Atom 330: The future of Green PC's.



My Asus Eee PC 901 is the first Intel-based system that I've ever owned (all others were AMD-based). As I've mentioned before on this blog, I'm more that pleased with the amount of punch the 901 packs with such a tiny carbon footprint. By that I mean that it sips electricity instead of gulping it like other larger notebooks. The 901 is powered by the Atom N270, the most common chip in netbooks today. What this chip can accomplish with 4W of power is staggering. Even though the N270 netbooks use the crappy GMA 950 graphics chipset and slow hard drives or solid state drives (upgradable), I'm still digging them.

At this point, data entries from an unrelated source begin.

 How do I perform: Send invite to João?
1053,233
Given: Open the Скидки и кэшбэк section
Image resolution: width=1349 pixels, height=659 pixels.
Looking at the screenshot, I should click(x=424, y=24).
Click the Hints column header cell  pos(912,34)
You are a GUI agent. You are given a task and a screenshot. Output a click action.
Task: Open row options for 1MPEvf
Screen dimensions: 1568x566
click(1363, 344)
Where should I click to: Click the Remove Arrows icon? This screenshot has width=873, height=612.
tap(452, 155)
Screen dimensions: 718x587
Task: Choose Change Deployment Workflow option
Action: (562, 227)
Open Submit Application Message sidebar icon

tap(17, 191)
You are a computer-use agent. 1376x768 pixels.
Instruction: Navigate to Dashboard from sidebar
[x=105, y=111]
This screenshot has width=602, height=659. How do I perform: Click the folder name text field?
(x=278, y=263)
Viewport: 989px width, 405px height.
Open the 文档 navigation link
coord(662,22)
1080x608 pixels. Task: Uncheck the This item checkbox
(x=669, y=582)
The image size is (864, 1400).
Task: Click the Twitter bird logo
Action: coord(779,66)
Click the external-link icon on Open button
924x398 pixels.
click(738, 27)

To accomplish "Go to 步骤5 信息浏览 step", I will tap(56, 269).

Sometime this year, the netbooks and nettops of the world will be transitioning from the N270 to the Atom 330 (8W power consumption), which is, for all intents and purposes, a dual core N270. This means that low-power, or green, systems will be on par with some desktops with regard to overall throughput. While this is rather rad in and of itself, many vendors like Asus and Dell plan on combining the 330 with a discreet graphics chipset like the new Nvidia Ion or the ATI HD 3000 or 4000 series. Oh my. That means that we can have green PC's with twice the CPU power and 10 TIMES the graphics muscle, AKA full 1080P video decoding, AND 10 TIMES less power consumption than a full size desktop, at a miniscule price? Wow. It's gonna be a good summer.